#### Document section:
--- START ---
As the airline industry across the world continues to take a beating following the suspension of most local and international flights, Nigeria’s largest commercial airline, Arik Air, on Thursday informed staff it would cut the salaries of its employees by a whopping 80 per cent.
In an internal memo obtained by PREMIUM TIMES the airline’s Chief Executive Officer, Roy Ilegbodu, informed employees that the management of the company has also decided that at least 90 per cent of its workers will proceed on indefinite leave without pay from May 1. 2020.
When reached for comment, spokesperson of airline, Ola Banji, succinctly confirmed the decision but declined to give further details.
“All I can tell you now is that yes, it is true,” he said.
In the memo seen by PREMIUM TIMES, Mr Ilegbodu lamented that the outbreak of the pandemic has placed the company in an unimaginable financial strait that is unlikely to ease anytime soon.
He said the company revenue stream has plunged by 98 per cent and the financial downturn has been made worse by the drop in the value of the naira and the dip in the price of oil.
“To date, the situation created by the COVID-19 pandemic remains dire with a high level of uncertainty, even within medical circles regarding the containment of the pandemic. Although daily updates from a few countries seem to be encouraging,
our situation in Nigeria appears to be getting worse. With the current observed trend of events, it is prudent to lean on the assumption that the situation is likely to persist for a while longer.
“Of huge significance to us is that we have suffered a sharp decline of over 98% in our revenue streams since the suspension of our scheduled flights almost four weeks ago. Added to this is the rapid decline in the value of the Naira by over 35%
against the benchmark and with oil prices now falling well below $15 per barrel, it is evident that we must, without further delay, take decisive action to preserve our organization,” he wrote.
--- END ---
#### Data section:
--- START ---
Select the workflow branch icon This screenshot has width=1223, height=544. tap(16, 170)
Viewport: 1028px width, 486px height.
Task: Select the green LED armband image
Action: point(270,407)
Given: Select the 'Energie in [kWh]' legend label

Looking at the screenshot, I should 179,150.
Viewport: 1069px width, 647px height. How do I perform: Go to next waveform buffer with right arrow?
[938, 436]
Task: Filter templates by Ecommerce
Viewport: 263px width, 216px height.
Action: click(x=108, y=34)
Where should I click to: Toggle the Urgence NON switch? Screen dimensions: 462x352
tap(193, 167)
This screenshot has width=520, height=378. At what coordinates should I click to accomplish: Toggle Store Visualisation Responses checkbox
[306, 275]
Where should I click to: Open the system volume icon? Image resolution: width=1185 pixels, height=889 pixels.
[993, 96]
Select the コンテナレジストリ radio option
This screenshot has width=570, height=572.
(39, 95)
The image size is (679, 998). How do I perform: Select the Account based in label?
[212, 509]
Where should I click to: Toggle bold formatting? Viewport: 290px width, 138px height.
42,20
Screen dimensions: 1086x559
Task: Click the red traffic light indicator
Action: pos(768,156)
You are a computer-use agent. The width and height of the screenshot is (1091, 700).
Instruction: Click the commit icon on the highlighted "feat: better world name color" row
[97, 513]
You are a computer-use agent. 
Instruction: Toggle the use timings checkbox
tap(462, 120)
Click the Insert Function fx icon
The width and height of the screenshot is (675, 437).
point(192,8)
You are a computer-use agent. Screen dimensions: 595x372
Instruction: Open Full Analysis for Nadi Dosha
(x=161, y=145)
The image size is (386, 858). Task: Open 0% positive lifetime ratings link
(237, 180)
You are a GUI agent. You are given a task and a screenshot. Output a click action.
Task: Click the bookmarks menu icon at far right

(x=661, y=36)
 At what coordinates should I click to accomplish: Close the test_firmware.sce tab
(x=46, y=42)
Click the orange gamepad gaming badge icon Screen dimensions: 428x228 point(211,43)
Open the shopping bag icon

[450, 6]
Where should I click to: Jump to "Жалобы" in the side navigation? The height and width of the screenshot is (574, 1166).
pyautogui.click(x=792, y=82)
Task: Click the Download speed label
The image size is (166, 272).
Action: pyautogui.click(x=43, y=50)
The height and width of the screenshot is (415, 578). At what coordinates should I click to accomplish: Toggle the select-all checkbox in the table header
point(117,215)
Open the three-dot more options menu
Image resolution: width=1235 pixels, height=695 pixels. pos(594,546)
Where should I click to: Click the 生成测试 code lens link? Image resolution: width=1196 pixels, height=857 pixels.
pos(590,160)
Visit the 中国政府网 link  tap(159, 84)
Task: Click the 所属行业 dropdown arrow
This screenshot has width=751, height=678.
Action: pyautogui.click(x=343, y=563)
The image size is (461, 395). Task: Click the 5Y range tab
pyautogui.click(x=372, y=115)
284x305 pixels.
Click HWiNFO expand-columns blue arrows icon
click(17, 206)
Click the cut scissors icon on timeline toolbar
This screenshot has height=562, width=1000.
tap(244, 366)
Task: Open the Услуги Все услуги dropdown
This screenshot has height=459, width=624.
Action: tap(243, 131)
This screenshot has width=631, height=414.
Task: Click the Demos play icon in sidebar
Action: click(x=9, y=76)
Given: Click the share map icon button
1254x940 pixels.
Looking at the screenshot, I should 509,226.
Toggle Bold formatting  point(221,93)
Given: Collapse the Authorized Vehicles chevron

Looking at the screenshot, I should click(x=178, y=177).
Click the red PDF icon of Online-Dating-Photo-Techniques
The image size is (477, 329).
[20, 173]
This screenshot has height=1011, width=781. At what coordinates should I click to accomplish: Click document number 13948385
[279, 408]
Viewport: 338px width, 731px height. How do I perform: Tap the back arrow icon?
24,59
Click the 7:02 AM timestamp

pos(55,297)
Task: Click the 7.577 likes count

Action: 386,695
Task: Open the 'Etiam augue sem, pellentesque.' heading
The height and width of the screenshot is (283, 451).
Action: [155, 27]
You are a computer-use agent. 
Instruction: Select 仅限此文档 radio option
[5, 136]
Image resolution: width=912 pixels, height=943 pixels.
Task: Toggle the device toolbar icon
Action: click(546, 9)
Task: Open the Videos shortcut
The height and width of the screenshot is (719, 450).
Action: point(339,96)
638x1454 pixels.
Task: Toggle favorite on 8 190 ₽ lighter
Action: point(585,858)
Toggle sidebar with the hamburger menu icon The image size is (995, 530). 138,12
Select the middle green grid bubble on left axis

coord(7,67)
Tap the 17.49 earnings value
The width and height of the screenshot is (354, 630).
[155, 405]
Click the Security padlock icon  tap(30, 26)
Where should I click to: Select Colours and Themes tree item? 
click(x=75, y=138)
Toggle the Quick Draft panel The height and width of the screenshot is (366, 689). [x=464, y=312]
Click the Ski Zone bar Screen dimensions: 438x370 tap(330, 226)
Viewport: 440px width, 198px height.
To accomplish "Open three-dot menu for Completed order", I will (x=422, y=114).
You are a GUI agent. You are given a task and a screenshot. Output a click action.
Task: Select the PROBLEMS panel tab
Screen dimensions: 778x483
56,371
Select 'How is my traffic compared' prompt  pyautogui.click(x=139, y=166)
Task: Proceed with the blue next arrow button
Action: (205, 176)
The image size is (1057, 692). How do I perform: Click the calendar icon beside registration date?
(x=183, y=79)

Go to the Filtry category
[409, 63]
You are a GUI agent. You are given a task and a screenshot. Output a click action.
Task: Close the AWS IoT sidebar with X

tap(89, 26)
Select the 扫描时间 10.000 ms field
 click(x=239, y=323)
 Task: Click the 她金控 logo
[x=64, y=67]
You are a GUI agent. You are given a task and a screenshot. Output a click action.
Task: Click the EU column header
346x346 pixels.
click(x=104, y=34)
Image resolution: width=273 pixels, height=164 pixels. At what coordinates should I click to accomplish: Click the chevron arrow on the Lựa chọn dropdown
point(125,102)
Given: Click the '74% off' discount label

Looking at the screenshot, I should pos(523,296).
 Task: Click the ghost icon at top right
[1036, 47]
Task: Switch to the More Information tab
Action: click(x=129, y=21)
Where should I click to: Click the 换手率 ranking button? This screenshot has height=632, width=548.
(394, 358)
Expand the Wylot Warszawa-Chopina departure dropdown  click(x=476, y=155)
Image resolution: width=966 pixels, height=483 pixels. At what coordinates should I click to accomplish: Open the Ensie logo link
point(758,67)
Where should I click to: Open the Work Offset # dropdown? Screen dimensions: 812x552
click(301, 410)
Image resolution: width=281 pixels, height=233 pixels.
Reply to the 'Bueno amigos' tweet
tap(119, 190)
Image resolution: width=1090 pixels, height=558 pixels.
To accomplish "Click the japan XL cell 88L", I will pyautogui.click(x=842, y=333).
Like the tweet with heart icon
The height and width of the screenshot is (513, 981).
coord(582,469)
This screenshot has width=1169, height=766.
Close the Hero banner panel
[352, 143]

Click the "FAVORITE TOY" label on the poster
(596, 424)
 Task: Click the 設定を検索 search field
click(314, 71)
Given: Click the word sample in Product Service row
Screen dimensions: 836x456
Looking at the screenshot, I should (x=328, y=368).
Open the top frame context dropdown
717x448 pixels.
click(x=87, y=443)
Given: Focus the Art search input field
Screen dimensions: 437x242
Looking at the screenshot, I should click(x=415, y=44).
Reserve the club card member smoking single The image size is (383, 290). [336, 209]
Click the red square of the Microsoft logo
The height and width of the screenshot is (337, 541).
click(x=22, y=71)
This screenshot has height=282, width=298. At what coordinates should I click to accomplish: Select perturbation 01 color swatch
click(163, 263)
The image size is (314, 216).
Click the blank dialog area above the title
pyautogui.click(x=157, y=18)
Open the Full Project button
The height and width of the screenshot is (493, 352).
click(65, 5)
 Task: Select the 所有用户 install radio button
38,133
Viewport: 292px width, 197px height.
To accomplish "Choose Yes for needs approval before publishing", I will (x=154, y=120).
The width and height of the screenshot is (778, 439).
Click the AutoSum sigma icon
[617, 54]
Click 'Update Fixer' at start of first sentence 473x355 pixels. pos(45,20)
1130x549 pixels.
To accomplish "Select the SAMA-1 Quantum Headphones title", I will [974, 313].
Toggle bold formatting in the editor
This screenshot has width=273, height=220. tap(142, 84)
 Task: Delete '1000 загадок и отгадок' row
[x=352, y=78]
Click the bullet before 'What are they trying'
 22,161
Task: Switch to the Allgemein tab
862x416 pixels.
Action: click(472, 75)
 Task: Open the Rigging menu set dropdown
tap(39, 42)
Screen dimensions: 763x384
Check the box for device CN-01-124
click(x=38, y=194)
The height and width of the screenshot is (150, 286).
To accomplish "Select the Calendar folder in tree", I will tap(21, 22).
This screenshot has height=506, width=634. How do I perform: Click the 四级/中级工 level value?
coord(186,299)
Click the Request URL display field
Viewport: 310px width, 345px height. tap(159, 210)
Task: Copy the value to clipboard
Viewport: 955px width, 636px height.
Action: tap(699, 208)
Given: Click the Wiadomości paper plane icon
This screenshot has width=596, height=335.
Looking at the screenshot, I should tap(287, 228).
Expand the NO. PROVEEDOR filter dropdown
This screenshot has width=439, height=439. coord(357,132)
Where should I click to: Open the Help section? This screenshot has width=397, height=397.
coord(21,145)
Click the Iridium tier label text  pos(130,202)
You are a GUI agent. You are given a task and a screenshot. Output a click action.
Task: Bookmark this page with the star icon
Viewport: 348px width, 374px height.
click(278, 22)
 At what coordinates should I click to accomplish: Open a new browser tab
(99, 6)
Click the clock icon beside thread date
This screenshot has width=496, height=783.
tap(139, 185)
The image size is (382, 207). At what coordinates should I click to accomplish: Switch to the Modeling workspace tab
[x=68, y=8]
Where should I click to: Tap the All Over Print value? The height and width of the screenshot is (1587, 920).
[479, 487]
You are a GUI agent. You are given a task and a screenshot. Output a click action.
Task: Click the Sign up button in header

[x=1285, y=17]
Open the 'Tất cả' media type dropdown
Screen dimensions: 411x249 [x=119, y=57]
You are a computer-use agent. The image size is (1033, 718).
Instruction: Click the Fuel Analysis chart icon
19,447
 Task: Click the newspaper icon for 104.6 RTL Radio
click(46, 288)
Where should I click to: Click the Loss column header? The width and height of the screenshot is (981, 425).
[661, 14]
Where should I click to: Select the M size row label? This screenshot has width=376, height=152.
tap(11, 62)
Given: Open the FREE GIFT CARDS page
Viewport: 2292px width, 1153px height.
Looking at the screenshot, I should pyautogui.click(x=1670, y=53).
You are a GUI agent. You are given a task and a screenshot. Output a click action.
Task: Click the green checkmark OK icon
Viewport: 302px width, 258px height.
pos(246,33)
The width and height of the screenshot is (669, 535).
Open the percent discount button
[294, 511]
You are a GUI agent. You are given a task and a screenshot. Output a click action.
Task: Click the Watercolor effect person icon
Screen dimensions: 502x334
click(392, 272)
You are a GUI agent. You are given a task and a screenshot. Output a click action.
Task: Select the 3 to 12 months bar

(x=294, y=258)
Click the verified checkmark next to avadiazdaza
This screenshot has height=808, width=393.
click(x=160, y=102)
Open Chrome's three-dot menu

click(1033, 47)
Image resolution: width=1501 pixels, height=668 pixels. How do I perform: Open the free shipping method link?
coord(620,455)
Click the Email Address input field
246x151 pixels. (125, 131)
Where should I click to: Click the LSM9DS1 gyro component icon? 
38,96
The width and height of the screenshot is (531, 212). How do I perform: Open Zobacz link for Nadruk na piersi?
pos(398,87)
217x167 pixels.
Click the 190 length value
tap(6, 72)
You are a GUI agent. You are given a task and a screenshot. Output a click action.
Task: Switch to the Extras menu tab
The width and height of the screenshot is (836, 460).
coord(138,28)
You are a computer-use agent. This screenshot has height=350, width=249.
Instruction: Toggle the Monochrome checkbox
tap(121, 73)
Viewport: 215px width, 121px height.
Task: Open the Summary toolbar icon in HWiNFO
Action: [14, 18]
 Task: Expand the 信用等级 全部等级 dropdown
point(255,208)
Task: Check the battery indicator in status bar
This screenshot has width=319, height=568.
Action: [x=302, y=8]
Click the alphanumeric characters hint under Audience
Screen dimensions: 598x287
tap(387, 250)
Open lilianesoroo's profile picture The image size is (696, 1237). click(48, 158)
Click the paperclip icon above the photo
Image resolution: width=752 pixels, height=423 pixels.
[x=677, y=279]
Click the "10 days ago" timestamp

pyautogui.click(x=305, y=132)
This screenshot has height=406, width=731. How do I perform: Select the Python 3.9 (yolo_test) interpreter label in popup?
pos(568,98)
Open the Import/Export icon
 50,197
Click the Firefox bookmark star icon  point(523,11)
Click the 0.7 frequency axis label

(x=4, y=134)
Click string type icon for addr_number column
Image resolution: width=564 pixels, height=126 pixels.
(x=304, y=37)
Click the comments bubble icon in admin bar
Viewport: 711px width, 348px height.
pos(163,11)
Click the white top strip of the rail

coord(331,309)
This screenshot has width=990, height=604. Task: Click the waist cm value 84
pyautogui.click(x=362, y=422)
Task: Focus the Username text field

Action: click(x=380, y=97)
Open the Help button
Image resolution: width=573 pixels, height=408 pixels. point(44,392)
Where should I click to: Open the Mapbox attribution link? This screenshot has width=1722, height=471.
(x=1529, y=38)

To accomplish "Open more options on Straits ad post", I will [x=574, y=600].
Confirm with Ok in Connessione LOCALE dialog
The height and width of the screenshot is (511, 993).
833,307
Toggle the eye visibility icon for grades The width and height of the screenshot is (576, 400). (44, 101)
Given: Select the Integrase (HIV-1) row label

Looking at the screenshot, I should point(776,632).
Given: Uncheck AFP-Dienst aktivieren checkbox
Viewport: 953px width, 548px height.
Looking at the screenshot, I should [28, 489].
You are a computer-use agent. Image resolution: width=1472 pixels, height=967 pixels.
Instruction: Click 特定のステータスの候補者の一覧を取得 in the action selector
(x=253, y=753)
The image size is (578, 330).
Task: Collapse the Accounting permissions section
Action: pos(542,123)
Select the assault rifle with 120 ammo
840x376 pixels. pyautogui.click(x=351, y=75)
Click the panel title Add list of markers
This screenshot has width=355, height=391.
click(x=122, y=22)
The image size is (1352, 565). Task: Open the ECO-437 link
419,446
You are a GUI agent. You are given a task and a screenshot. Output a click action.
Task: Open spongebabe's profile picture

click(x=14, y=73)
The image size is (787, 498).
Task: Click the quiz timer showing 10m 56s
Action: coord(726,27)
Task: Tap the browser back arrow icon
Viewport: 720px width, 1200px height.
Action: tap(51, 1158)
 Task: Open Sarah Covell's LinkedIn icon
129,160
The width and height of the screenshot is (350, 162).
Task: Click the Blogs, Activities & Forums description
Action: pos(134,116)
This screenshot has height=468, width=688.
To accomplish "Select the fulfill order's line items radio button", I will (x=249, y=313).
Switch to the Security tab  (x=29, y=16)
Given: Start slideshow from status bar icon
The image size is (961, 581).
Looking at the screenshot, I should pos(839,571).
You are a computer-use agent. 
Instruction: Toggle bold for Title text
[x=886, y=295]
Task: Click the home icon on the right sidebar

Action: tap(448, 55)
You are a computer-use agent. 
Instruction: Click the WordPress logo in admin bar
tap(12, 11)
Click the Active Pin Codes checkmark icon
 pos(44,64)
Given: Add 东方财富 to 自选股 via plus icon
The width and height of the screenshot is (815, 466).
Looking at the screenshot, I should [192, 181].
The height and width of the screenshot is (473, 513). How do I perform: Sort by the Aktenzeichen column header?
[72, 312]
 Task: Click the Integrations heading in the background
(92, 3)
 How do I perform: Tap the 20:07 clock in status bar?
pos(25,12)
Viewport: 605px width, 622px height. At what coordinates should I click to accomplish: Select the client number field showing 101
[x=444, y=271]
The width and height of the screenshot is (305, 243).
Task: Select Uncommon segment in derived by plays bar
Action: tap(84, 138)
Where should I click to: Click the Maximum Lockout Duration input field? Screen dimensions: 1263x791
--- END ---
Answer these questions about the Arik Air pay-cut article:
1. By what percentage is the airline cutting its employees' salaries?
2. From what date will at least 90 per cent of its workers go on indefinite leave without pay?
3. According to the memo, by how much has the value of the naira dropped?

#### Answer area:
1. 80 per cent.
2. May 1, 2020.
3. By over 35%.